What to do:
(A) Answer these questions about the news summaries, one answer per line with the same markers:
(i) Between which two places is the Government planning to open a travel bubble?
(ii) How many researchers will be appointed at Tyndall National Institute?
(iii) Which body carried out the new study on income?
(B) Rewrite the part of the news summaries from "Thousands of Irish" up to and including "cutting off customers.", putting "officials" in place of "regulators".

(Beginning of Provided text)

The resumption of international tourism is back on the agenda, with the Government understood to be planning to open a travel bubble between the Republic and Britain within weeks. Mark Paul has the full story on the plan, which would be structured outside the EU 'green certificate' travel scheme.
The State appears to be one the few developed countries that has avoided an increase in income equality over the past three decades, according to a new study by the Economic and Social Research Institute (ESRI). Eoin Burke-Kennedy reports on the research, which also found a "consistently high incidence" of income poverty and material deprivation among certain groups.
Cork is to be the centre of a major scaling up of the State's capacity to exploit the rapidly emerging field of quantum computing. Kevin O'Sullivan has details of a multi-million-euro investment that will see the appointment of 45 researchers at Tyndall National Institute (TNI), which is attached to UCC.
Thousands of Irish families owe almost ¤90 million in gas and electricity bill arrears following more than a year of Covid-19 curbs, official figures show. Barry O'Halloran reports on the issue, which has come to the fore as regulators prepare to lift a temporary ban on energy suppliers cutting off customers.

(End of Provided text)
(Beginning of Data provided)

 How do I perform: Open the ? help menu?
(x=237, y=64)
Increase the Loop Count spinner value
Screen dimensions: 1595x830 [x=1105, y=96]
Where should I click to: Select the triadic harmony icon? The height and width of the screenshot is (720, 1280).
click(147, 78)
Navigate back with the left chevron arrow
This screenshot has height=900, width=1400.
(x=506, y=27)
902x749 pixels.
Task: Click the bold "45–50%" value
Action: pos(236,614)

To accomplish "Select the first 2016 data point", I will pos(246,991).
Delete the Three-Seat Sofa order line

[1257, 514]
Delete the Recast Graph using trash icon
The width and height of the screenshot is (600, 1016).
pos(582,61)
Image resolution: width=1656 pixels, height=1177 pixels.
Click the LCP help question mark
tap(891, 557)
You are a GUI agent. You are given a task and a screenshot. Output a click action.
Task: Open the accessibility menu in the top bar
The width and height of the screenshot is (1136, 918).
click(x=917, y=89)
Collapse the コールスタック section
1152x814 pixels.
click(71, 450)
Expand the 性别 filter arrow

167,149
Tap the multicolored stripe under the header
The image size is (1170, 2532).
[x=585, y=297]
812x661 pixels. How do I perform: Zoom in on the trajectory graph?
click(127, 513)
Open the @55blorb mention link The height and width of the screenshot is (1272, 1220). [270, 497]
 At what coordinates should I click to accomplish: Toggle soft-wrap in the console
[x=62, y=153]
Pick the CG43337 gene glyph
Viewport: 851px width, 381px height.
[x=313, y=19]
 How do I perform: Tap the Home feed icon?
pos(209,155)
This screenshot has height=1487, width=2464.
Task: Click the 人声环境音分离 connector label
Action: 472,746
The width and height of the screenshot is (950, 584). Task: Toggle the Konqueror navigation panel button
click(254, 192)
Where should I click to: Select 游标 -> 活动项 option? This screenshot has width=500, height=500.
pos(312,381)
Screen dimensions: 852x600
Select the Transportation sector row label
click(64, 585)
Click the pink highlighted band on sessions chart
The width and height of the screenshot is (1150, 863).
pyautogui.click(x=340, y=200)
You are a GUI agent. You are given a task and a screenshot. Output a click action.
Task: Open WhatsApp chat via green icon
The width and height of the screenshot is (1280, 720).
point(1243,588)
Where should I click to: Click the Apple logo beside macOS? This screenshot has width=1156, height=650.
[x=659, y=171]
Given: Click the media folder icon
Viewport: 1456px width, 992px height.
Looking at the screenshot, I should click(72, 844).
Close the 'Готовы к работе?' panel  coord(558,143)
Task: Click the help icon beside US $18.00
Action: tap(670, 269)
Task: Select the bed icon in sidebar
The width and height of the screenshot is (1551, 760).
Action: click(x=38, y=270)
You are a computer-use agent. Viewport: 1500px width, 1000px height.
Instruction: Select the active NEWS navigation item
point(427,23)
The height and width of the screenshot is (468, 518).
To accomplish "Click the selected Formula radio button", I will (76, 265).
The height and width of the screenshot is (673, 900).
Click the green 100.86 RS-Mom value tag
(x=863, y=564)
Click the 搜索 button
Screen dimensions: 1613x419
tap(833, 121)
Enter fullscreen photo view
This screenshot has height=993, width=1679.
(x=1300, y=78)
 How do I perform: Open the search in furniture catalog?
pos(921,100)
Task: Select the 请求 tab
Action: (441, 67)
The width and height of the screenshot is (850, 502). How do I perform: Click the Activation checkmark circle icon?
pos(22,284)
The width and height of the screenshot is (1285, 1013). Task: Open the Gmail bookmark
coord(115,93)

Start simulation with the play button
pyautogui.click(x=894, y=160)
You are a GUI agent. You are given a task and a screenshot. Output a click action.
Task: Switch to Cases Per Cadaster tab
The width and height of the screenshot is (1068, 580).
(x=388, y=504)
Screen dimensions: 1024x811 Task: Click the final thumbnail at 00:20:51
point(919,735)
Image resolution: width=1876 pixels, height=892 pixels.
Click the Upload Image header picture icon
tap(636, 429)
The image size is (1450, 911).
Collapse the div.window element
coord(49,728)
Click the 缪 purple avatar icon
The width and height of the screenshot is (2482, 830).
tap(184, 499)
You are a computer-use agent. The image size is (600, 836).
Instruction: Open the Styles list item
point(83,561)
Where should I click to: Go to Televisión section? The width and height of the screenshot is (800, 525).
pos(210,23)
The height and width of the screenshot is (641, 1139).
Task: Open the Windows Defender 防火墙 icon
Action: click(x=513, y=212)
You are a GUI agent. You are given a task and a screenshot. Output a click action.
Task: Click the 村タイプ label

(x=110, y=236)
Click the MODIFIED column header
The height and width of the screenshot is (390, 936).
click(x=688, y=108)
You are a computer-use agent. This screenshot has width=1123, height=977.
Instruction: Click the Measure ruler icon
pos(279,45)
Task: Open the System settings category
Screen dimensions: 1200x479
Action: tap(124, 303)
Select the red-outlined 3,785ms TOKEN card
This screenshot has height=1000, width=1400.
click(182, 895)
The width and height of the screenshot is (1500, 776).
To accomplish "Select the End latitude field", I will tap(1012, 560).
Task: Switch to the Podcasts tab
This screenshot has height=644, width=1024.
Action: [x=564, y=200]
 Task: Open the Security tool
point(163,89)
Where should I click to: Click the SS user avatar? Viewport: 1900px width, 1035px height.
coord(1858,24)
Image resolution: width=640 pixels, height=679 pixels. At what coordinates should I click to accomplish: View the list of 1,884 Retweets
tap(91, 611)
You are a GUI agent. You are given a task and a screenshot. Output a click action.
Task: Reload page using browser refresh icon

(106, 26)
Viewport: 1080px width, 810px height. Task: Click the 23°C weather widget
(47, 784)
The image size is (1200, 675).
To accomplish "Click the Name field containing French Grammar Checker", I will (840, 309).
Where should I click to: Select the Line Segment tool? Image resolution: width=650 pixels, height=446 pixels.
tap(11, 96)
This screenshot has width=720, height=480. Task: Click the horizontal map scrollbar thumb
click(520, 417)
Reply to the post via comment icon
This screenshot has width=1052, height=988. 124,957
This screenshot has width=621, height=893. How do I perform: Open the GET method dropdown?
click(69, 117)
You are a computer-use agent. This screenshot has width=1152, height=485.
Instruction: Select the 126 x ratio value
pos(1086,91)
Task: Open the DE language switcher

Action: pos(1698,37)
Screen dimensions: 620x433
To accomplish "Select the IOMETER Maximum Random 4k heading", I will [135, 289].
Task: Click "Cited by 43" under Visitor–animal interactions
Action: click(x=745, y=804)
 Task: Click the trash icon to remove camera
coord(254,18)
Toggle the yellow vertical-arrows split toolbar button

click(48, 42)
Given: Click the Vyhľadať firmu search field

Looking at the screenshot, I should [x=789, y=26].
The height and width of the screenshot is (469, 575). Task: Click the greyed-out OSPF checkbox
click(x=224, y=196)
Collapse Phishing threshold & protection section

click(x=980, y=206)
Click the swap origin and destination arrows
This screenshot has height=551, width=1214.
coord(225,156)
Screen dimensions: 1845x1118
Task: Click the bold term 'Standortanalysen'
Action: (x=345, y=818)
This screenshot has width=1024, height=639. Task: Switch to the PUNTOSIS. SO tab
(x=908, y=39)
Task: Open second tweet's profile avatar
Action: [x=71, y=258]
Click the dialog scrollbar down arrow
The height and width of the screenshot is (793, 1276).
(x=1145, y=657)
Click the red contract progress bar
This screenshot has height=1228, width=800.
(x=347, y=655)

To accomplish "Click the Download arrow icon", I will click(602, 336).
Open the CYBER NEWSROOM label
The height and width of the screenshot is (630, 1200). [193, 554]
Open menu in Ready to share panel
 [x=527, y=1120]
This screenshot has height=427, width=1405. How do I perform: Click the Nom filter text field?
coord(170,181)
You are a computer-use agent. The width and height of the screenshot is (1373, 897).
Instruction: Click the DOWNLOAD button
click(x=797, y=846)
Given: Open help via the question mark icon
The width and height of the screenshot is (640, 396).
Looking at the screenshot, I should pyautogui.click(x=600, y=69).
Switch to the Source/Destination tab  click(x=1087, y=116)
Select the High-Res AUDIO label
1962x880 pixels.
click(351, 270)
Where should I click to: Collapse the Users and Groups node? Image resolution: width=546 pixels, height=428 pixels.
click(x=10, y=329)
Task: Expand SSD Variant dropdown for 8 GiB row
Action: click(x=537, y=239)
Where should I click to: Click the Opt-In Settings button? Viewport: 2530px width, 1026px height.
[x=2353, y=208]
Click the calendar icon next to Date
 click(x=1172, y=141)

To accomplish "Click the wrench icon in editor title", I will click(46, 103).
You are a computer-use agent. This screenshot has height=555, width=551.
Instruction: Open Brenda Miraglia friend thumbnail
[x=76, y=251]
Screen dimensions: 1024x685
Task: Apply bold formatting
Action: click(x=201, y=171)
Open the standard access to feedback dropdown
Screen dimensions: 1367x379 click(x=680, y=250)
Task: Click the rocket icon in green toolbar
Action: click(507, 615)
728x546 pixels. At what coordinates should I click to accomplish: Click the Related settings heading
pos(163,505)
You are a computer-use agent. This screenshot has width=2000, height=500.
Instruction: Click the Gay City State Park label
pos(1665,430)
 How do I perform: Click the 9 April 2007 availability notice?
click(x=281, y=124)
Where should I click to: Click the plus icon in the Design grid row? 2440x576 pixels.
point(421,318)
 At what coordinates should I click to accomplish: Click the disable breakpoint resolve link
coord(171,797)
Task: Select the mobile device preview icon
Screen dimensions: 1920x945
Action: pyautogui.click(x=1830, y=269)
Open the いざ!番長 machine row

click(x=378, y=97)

(End of Data provided)

Answers by item:
(A)
(i) The Republic and Britain
(ii) 45
(iii) The Economic and Social Research Institute (ESRI)

(B)
Thousands of Irish families owe almost ¤90 million in gas and electricity bill arrears following more than a year of Covid-19 curbs, official figures show. Barry O'Halloran reports on the issue, which has come to the fore as officials prepare to lift a temporary ban on energy suppliers cutting off customers.